著者によれば、邪馬台国は大和であり、纒向遺跡等の発掘で、それは明らかだという。また卑弥呼も(倭迹迹日百襲姫:やまととびももそひめ)であり、箸墓古墳卑弥呼の墓であるという。ここでも著者は魏志倭人伝で使われている距離と方位に、「一町里=96メートル」「阡(南)=東西」という作業仮説を持ち込んで邪馬台国の位置を特定する。この辺りのロジックも「目からウロコ」というわけに行かないが、納得できたような気がする。次の「欠史八代論」も同じである。自分には、どこが正しくて、どこが間違っているという指摘ができないので著者の考察を、なるほど、なるほどと頷きながら読み進めていく。「神武東征論」では東征の出発地が、宮崎の日向ではなく、「筑紫の日向」であり、筑紫地方の連合国家による大和への侵攻であったという。こちらも賛成も反対もできず、読み進むだけであった。小説家が書いた古代史本ということで、もっとぶっ飛んだ説が飛び出すかと思っていたら、割と筋道を立てて、しっかり考証していく方法が貫かれている。本書を読んで、日本書紀古事記に語られた歴史が机上の創作であり、歴史的な価値はないという戦後の歴史研究が間違っていそうだということは納得できたような気がする。著者は「紀年」「邪馬台国」「神武東征」について、それぞれ本を書いており、本書は、その集大成といえるのかもしれない。余裕があれば、三冊とも読んでみたい。テーマごとに書かれた本を読めば、もう少し理解できるかもしれない。自分のような入門者ではなく、古代史に詳しい読者なら、もっと楽しめると思う。
著者は纒向に住んでいるらしい。
本書の中に、著者は、奈良県の纒向近くの山中に古い農家を購入し、そこに通って昭和30年ごろのの暮らしを満喫しているという記述があった。邪馬台国かもしれない纒向遺跡の近くに住み、現代の文明を拒否して、五右衛門風呂や囲炉裏の生活を続けるなんて面白そうだ。

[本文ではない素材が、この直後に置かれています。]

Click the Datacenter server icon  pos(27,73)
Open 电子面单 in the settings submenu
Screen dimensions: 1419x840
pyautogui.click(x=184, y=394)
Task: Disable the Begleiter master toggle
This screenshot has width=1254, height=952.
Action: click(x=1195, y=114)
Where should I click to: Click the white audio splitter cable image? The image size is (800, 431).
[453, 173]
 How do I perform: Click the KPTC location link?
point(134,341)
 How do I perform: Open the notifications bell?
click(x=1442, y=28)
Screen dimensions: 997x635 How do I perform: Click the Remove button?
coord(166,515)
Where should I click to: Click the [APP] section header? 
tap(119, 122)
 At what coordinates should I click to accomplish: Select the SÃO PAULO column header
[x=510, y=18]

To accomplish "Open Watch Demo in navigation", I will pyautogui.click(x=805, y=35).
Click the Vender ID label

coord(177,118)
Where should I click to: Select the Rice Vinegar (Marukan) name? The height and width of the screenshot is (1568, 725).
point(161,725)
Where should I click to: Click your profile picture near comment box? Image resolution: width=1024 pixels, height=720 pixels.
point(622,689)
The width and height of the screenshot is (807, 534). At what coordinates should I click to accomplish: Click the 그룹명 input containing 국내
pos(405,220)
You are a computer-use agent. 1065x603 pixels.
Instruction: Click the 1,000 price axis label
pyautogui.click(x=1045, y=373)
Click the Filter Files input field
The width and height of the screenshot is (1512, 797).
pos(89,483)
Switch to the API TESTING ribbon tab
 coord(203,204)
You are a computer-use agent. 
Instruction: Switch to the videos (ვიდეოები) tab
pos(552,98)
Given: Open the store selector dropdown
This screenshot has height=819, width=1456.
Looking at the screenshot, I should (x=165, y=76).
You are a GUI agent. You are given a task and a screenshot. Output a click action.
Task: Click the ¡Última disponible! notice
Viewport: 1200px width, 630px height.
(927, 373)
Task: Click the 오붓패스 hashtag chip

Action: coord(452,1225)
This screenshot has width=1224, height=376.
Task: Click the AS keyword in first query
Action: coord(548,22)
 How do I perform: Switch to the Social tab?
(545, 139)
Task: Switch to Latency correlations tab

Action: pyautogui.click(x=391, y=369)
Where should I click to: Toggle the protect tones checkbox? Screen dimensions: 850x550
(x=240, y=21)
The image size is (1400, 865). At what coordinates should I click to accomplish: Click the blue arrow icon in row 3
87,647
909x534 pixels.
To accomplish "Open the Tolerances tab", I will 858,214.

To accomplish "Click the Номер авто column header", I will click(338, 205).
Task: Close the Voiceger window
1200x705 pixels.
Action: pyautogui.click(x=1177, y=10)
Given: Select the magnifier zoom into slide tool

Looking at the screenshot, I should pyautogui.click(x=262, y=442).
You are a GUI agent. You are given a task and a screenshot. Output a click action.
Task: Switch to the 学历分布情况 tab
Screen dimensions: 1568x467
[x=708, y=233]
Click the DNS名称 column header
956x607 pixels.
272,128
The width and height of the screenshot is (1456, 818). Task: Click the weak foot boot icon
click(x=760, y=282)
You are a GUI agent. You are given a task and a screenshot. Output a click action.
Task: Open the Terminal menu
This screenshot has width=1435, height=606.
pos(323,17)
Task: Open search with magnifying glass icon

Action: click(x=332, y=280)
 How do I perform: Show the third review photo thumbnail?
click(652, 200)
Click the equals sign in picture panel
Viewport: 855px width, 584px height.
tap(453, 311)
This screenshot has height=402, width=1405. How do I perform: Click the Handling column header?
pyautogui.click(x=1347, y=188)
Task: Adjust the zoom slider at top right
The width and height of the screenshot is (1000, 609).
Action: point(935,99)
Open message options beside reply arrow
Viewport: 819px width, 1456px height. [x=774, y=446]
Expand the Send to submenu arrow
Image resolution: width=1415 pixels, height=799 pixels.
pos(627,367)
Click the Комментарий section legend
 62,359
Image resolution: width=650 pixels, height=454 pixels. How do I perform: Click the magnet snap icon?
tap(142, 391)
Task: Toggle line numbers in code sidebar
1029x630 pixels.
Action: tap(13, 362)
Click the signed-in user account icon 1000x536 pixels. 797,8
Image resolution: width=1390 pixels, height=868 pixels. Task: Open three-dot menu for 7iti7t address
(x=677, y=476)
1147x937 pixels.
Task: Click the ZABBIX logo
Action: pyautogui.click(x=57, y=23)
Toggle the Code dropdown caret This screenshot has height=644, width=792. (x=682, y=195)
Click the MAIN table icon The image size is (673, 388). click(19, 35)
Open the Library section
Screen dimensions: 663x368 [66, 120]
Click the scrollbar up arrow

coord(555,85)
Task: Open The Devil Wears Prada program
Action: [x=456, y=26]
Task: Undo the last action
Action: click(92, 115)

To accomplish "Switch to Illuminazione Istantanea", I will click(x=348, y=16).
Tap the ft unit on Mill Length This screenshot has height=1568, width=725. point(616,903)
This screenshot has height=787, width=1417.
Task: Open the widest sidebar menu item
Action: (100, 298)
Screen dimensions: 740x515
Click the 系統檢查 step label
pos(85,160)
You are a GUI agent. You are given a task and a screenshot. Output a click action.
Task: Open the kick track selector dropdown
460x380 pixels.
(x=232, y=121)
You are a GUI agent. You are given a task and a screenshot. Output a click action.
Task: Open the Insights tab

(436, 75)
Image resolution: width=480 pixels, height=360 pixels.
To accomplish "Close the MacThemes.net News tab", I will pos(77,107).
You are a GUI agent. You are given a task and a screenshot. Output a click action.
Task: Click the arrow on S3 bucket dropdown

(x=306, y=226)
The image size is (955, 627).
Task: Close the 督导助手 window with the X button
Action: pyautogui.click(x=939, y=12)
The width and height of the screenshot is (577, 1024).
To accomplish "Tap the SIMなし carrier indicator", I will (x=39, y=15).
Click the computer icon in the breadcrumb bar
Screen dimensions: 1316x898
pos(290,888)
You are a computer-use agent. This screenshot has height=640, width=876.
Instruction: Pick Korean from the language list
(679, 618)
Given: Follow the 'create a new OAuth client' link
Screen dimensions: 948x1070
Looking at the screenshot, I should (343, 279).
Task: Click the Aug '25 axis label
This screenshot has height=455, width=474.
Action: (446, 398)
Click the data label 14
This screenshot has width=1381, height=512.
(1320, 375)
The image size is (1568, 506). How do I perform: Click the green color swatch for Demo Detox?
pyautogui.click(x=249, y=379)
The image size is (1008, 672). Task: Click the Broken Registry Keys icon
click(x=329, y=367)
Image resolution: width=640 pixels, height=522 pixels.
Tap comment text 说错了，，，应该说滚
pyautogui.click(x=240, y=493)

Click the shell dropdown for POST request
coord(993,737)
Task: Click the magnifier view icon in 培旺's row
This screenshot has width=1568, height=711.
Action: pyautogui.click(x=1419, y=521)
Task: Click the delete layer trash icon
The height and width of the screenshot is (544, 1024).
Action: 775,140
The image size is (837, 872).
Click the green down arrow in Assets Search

アマゾンで探すと「纒向日記」という著作があり、纒向ぐらしを綴ったエッセイらしいと、早速注文。纒向遺跡や、卑弥呼の墓かもしれない箸墓古墳三輪山にも近い山中に住んで、昔ながらの暮らしを続けるというのは、どんな感じなのだろう。古代史の舞台のすぐそばに住み、その地の空気を呼吸しながら、古代史を研究するなんて、何と贅沢な生き方ではないか。